• Work instruction
Without adding anything, give again the lines from the one holding "Click the Develop new button" through the final line of the records, exactly, with both ends included and pictures dropped.

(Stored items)

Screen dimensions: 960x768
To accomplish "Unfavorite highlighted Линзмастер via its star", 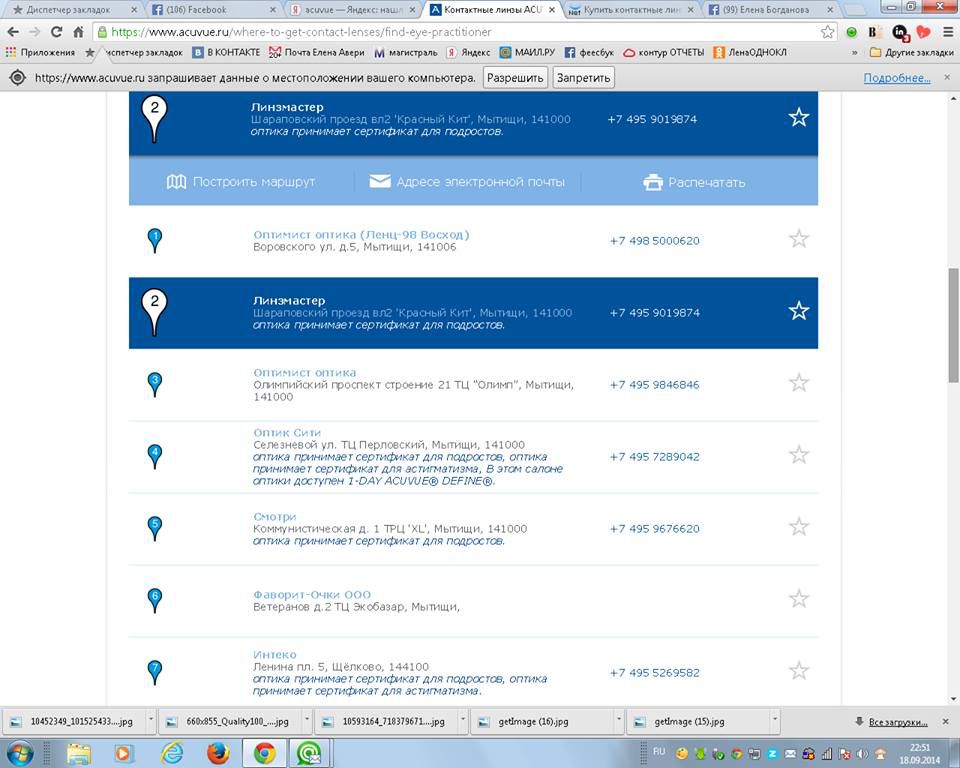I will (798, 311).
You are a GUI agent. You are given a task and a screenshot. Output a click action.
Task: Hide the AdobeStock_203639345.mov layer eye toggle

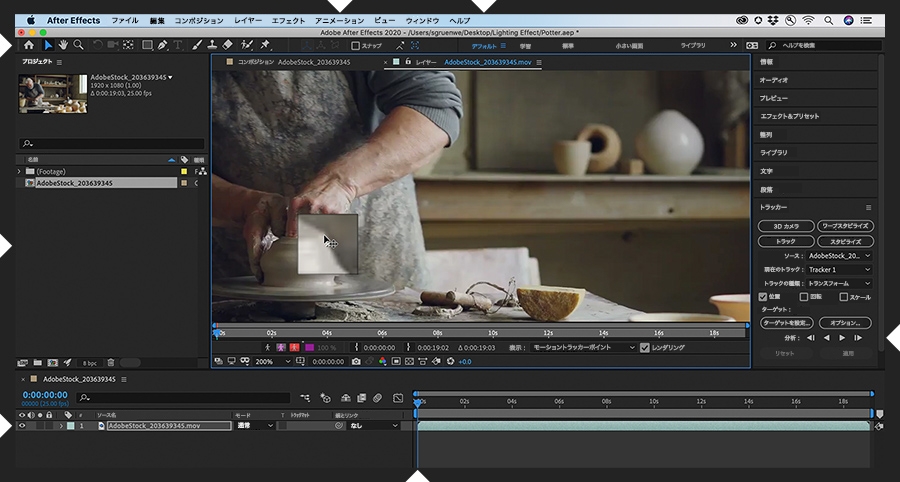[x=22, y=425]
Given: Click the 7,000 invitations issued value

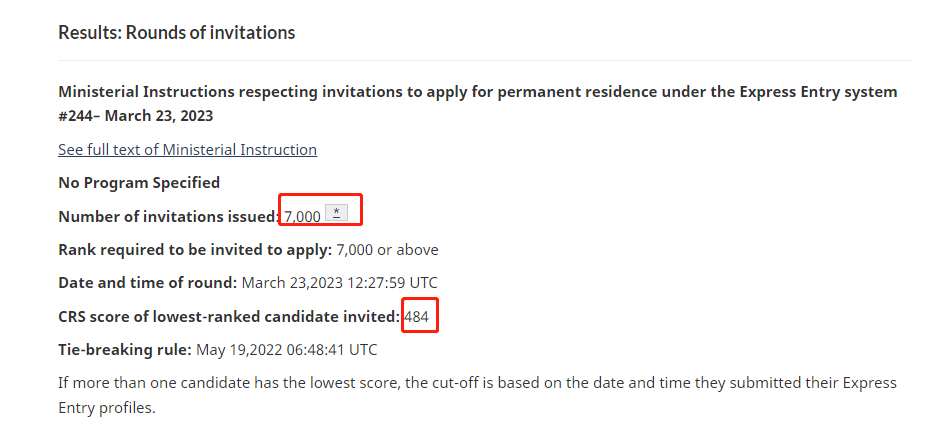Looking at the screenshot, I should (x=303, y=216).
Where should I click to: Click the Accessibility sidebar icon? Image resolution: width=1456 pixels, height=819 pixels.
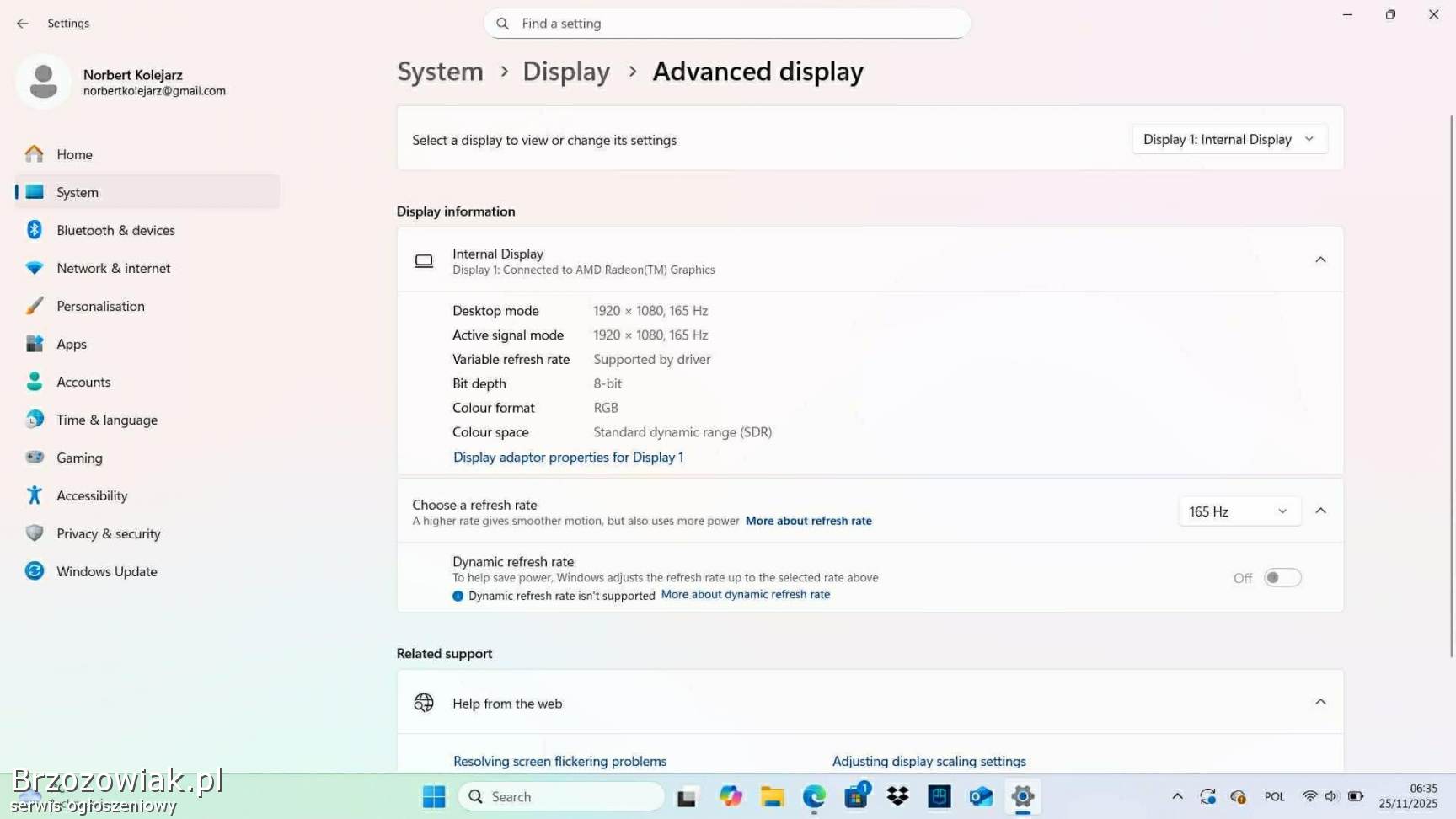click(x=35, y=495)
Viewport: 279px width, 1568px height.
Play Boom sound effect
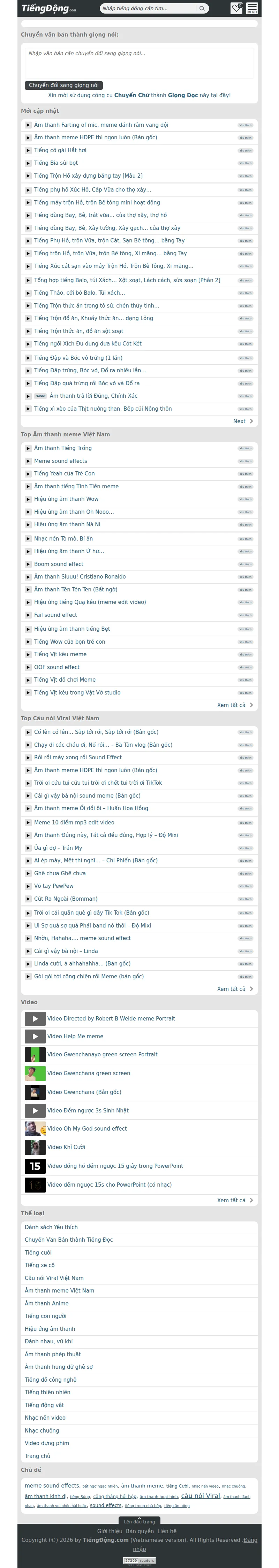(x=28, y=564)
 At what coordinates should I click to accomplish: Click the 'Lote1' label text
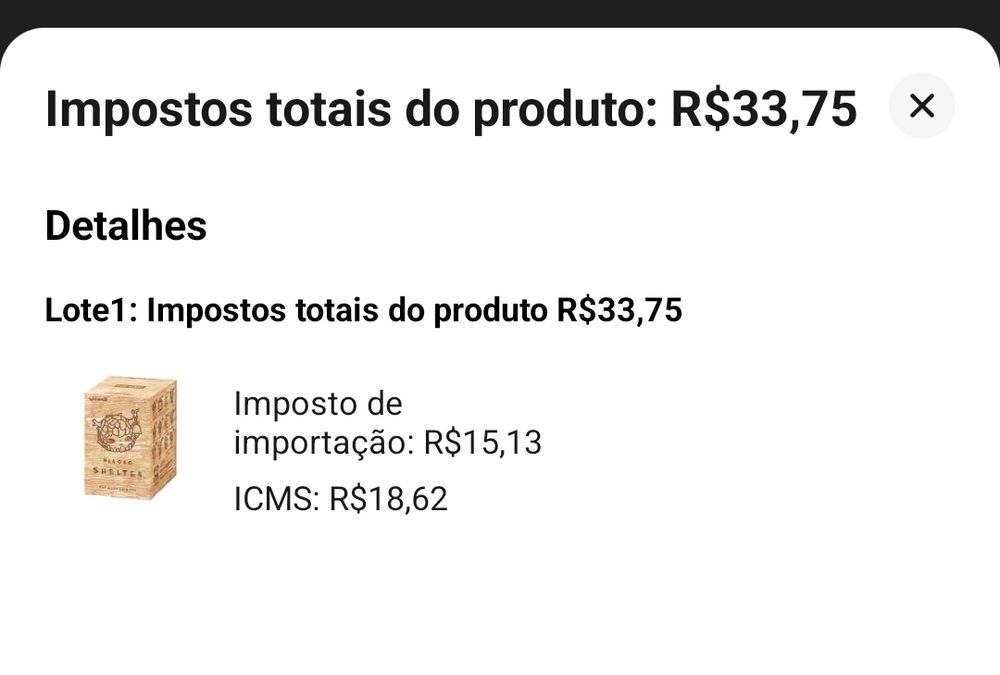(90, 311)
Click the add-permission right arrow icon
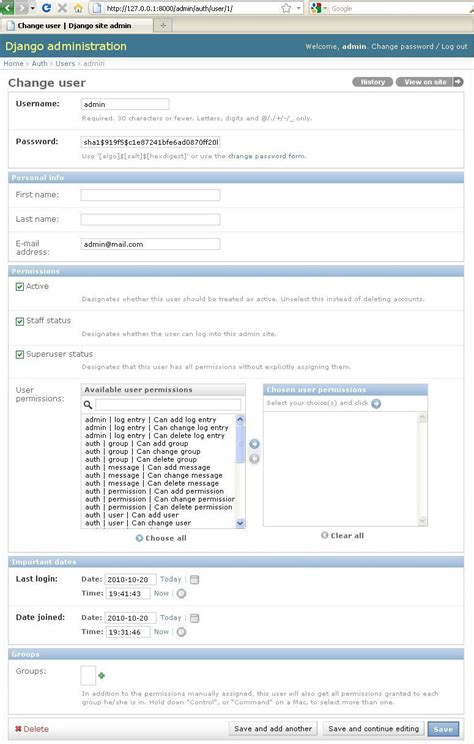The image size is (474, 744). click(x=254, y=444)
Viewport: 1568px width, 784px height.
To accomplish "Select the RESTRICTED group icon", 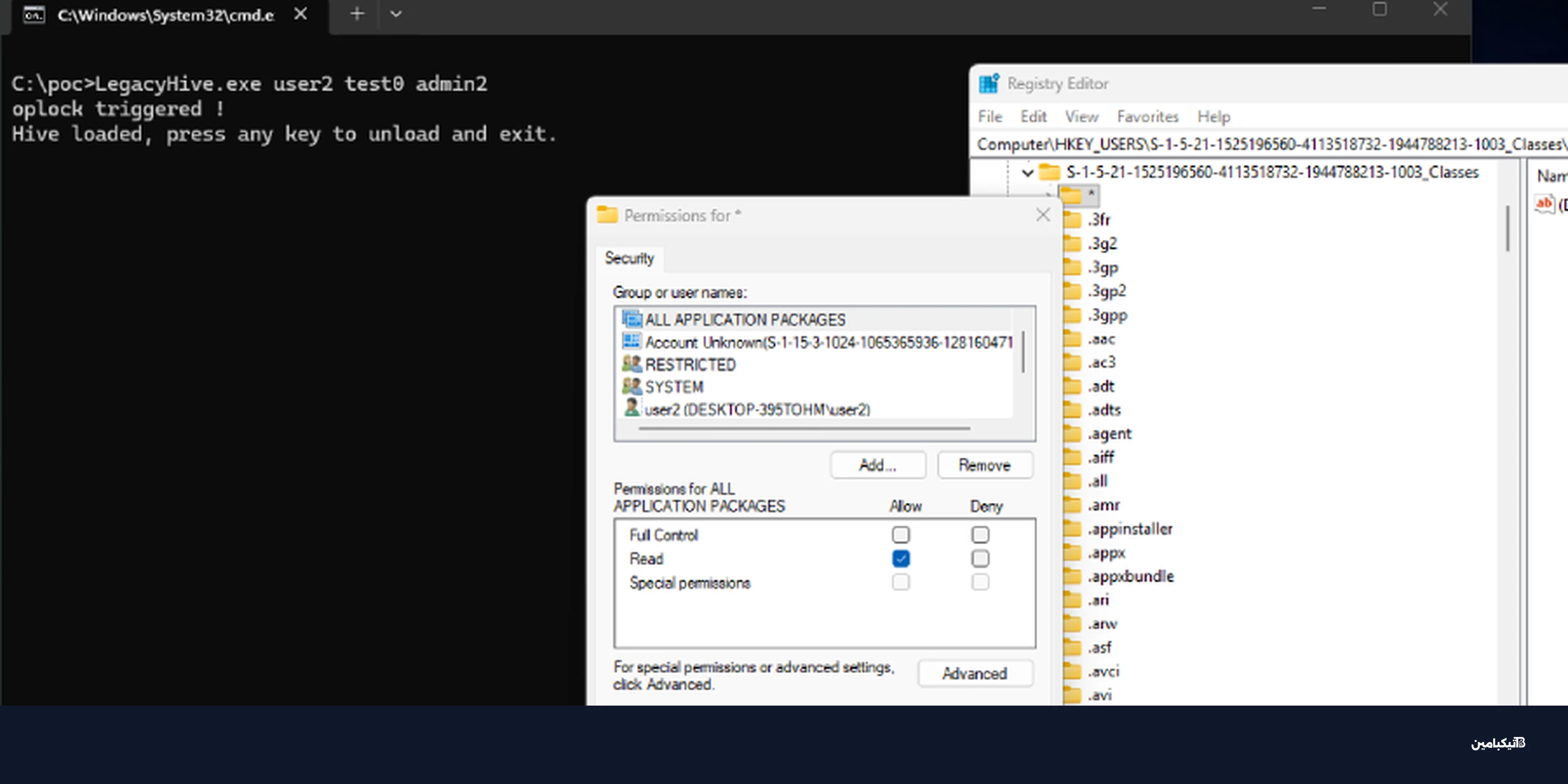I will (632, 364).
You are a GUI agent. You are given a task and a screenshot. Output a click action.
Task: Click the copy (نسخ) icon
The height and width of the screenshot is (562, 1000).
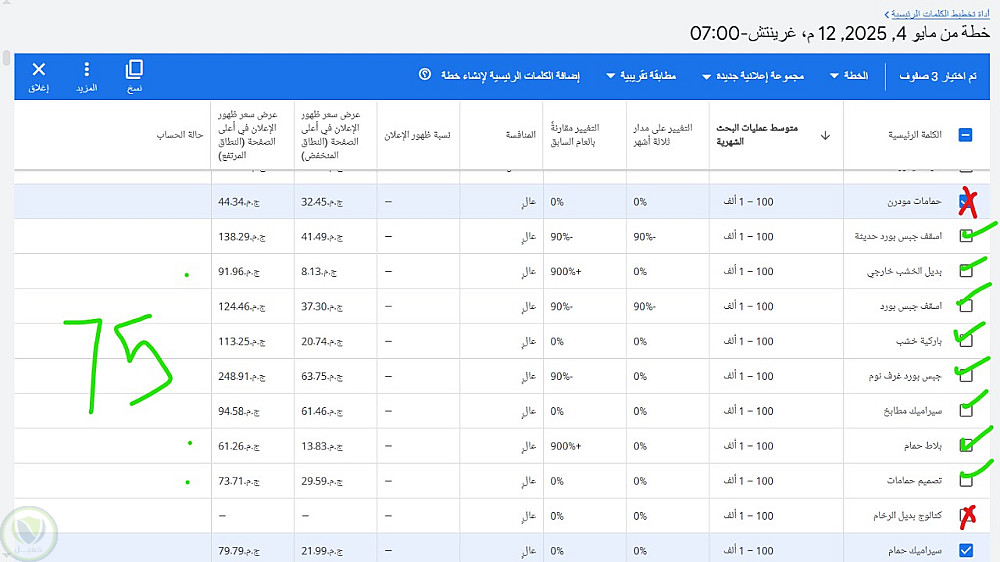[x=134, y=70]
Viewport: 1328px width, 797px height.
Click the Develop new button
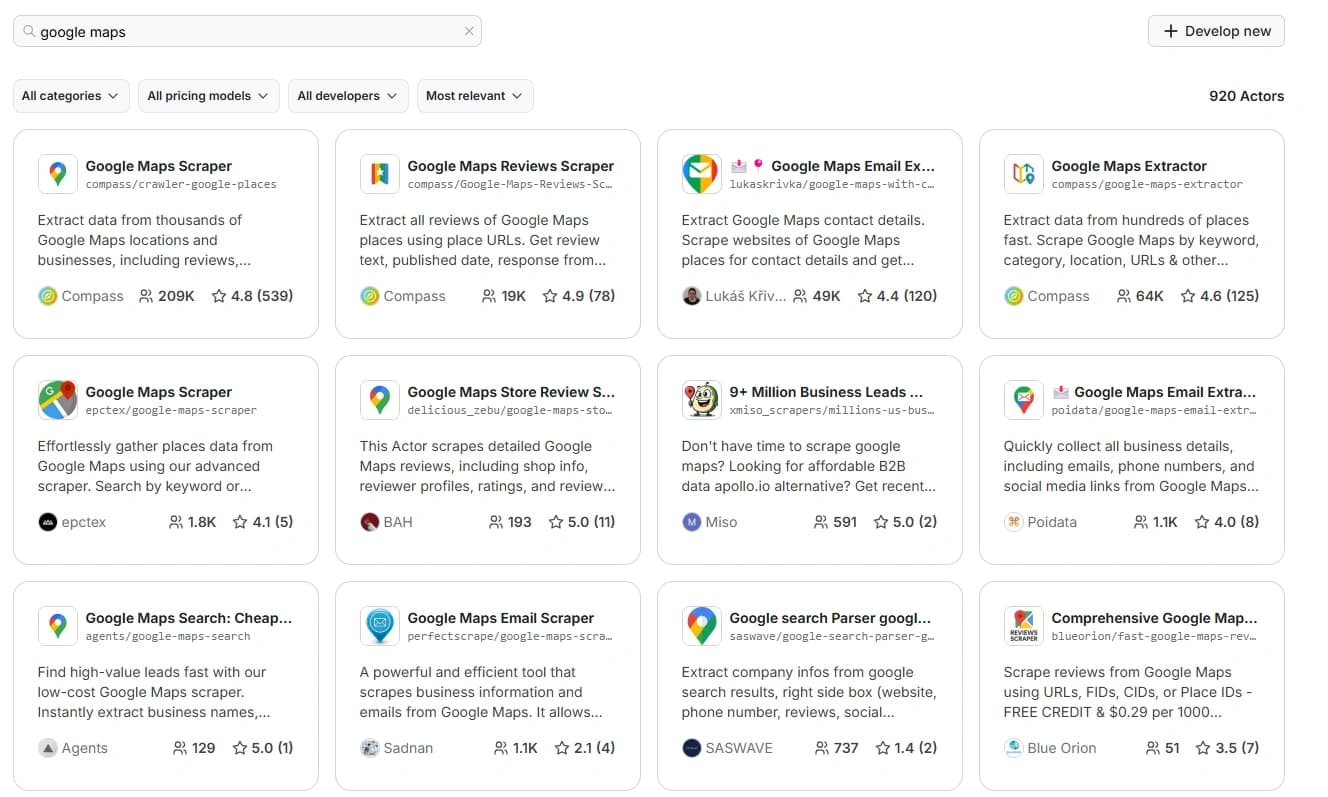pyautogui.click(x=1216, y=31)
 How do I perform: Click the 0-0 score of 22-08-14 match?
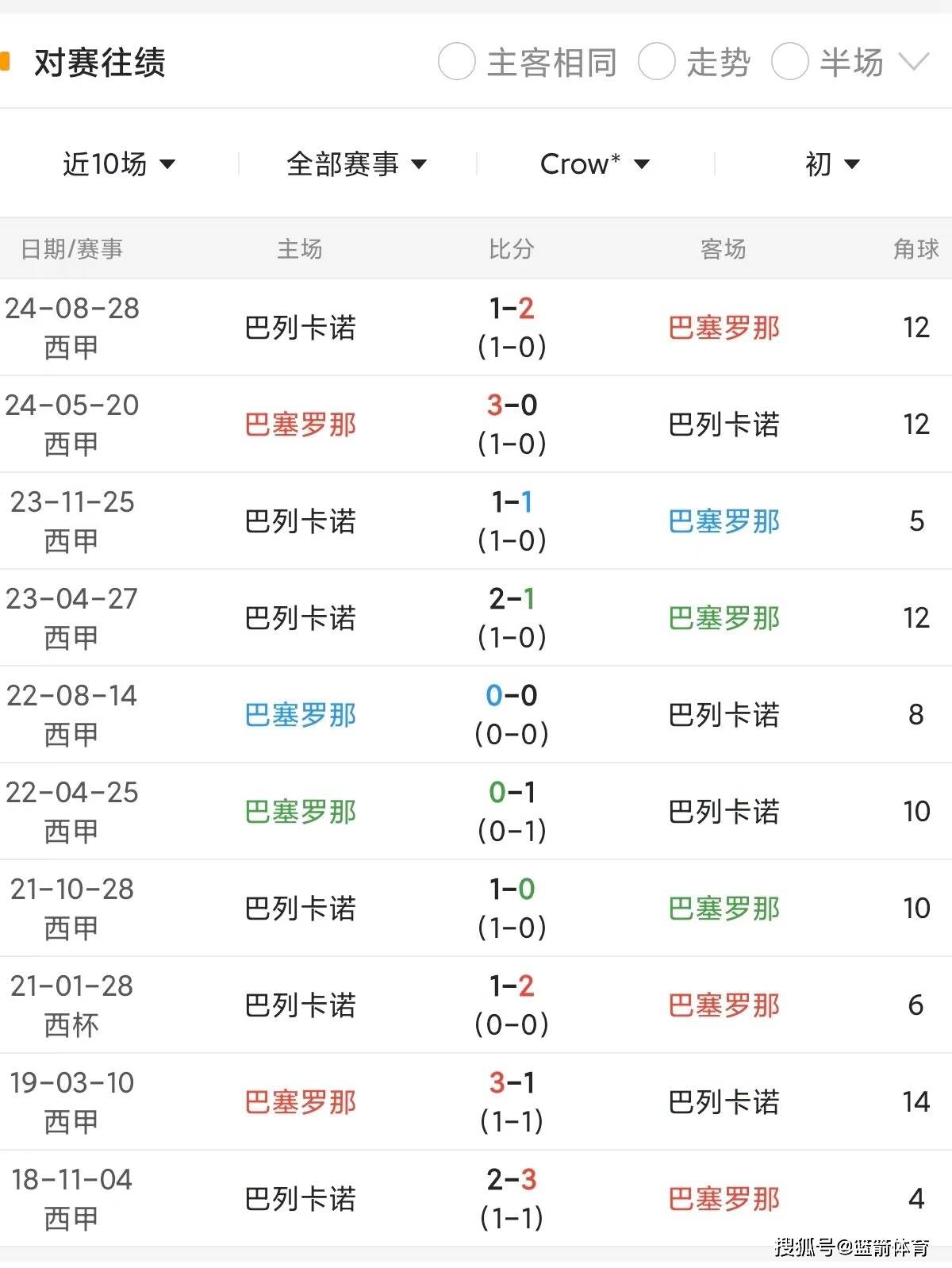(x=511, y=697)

• Completed exercise
Click the Develop new button
pyautogui.click(x=1216, y=31)
 How do I perform: Click the 0-0 score of 22-08-14 match?
(x=511, y=697)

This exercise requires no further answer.